Researchers at the Vanderbilt Institute for Global Health (VIGH) and Friends in Global Health Initiative Nigeria have received a federal grant to launch a five-year study, totaling $2.8 million, focused on the epidemiology and genomics of epilepsy in Africa’s Sahel region.
In this area, treatment gaps affect up to 96% of patients, leaving millions without care. The project is funded by the National Institute of Neurological Disorders and Stroke of the National Institutes of Health.
Edwin Trevathan, MD, MPH, professor of Pediatrics at Vanderbilt University Medical Center and holder of the Amos Christie Chair in Global Health, will serve as the grant’s project director.
His earlier collaboration with Nigerian colleagues led to the development of tools and protocols to assist trained community health workers in diagnosing epilepsy, laying the foundation for this new project focused on epilepsy epidemiology and genomics.
In partnership with Aminu Kano Teaching Hospital in Kano, Nigeria, Trevathan and Aminu Taura Abdullahi, MBBS, senior lecturer and consultant psychiatrist, will serve as principal investigators.
“The Sahel Epilepsy Epidemiology and Genomics Study (SEEG) will be the largest study of epilepsy epidemiology and genomics in a contiguous area in Africa, and one of the largest epilepsy epidemiology and genomics studies conducted worldwide,” said Trevathan. “SEEG builds upon our prior work and is made possible by our great management team in Nigeria and our superior data management team in Nigeria and at VIGH.”
SEEG will address critical gaps in knowledge regarding the genomic and potentially modifiable risk factors that contribute to the development of epilepsy in a region with high prevalence and few population-based studies. The study will screen between 60,000 and 100,000 people across the lifespan in a rural area of northern Nigeria.

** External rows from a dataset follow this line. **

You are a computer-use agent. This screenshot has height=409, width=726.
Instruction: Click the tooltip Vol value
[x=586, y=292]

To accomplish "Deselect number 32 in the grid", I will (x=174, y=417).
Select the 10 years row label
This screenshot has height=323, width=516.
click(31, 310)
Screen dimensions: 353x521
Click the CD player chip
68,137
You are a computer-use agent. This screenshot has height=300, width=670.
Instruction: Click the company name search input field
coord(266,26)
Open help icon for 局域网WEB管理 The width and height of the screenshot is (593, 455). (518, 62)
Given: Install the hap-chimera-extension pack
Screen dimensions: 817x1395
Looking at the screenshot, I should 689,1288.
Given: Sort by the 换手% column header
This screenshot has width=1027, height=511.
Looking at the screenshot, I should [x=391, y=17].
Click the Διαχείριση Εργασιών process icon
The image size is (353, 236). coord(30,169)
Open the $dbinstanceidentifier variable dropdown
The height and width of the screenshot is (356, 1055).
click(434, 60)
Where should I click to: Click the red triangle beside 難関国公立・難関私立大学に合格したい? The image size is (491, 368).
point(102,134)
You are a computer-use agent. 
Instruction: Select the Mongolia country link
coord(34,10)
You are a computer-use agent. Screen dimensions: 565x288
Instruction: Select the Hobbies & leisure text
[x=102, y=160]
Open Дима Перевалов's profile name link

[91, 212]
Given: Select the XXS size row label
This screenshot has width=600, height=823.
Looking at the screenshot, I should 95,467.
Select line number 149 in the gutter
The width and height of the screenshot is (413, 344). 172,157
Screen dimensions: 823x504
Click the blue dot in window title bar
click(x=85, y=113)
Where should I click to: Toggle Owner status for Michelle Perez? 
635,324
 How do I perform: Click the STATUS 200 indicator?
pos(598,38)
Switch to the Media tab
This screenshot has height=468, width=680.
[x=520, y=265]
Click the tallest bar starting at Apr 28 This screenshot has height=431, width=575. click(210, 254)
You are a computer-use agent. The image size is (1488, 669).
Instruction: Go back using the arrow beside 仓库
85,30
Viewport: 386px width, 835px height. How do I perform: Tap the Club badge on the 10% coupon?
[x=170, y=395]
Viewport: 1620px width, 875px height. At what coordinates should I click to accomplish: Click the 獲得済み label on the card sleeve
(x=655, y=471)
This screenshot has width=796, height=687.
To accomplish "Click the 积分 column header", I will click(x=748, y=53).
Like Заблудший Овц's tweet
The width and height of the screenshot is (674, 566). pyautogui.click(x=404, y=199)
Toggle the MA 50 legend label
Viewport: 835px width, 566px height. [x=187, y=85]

Community volunteers trained in epilepsy screening and community health workers trained in epilepsy diagnosis and management will play a crucial role by using validated screening tools in both English and the local language, Hausa, to identify cases of epilepsy across all age groups. Researchers will then perform clinical evaluations including portable EEG-video systems. They will return to the same households annually to monitor new cases and determine incidence rates.
The study will enroll approximately 1,000 people diagnosed with epilepsy, along with about 1,500 individuals who do not have epilepsy to serve as controls. Case-control studies will investigate potentially preventable risk factors such as head trauma, HIV, cerebral malaria and parasitic infections. Researchers will conduct genome-wide association studies to identify genetic factors that may influence the risk of epilepsy in populations affected by HIV, malaria and other parasitic infections.
Currently, at least 80% of the at least 50 million people with epilepsy worldwide reside in low- and middle-income countries, such as Nigeria. The 2022 Global Action Plan on Epilepsy sets ambitious treatment goals for 2031, including ensuring 90% of patients are aware of their diagnosis, 80% have access to anti-seizure medications, and 70% achieve seizure control.
The SEEG project aims to generate essential data to enhance epilepsy care and epilepsy prevention in areas with high prevalence. It will also support primary prevention efforts and improve the understanding of genetic factors that elevate the risk of epilepsy.